Try it: Return exactly the span that opens with the line containing "Where should I" and closes with the final line of the records, both included.
(Beginning of Records)
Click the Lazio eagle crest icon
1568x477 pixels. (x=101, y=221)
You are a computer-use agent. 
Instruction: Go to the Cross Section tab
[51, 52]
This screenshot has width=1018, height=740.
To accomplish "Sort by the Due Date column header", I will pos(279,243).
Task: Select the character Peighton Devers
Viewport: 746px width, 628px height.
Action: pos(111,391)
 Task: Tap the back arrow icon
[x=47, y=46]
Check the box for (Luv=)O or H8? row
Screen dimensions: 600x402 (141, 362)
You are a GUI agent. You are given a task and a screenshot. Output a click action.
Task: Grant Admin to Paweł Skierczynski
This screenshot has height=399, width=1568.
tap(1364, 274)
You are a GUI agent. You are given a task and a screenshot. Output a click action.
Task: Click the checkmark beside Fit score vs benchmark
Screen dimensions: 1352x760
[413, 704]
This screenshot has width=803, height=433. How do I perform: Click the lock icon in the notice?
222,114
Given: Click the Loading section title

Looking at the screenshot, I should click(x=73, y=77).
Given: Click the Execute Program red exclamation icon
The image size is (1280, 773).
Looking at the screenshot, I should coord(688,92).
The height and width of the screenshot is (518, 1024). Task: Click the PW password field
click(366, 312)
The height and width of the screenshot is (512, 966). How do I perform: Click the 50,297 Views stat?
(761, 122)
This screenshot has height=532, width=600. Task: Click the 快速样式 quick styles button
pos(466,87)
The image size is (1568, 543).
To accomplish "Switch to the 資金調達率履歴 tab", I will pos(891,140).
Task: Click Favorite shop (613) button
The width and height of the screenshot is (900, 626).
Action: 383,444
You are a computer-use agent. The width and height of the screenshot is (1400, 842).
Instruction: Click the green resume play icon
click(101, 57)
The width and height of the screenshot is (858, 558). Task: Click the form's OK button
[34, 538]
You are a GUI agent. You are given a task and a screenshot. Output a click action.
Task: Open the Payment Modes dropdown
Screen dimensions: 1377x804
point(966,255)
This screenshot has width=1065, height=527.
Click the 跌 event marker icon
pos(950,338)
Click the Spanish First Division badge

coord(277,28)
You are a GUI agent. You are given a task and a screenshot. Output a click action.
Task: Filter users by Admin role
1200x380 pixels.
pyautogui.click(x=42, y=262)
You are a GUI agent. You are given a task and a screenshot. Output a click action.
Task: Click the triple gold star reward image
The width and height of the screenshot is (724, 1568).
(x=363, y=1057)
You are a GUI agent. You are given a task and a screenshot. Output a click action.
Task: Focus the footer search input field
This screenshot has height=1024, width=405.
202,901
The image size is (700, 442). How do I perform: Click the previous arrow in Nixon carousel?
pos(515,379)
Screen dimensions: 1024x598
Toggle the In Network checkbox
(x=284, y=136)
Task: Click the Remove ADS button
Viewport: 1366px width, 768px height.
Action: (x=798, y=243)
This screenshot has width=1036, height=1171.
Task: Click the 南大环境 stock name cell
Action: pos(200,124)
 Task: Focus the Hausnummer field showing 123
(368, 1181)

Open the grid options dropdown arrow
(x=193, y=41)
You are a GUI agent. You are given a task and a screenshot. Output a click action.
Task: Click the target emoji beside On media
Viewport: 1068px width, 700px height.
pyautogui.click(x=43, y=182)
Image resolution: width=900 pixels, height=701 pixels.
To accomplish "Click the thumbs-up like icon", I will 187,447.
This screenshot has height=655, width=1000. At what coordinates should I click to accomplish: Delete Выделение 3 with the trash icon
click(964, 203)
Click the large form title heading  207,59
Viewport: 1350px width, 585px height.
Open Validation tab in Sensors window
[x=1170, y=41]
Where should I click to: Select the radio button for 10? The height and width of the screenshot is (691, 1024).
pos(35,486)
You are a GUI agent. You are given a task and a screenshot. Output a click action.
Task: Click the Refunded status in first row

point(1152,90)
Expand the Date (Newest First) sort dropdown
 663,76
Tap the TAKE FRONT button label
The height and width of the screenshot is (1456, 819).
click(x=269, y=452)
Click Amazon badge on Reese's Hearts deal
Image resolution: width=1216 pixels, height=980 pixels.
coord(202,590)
(End of Records)
Written answer:
Where should I click to: Select the radio button for 10? The height and width of the screenshot is (691, 1024).
pos(35,486)
You are a GUI agent. You are given a task and a screenshot. Output a click action.
Task: Click the Refunded status in first row

point(1152,90)
Expand the Date (Newest First) sort dropdown
 663,76
Tap the TAKE FRONT button label
The height and width of the screenshot is (1456, 819).
click(x=269, y=452)
Click Amazon badge on Reese's Hearts deal
Image resolution: width=1216 pixels, height=980 pixels.
coord(202,590)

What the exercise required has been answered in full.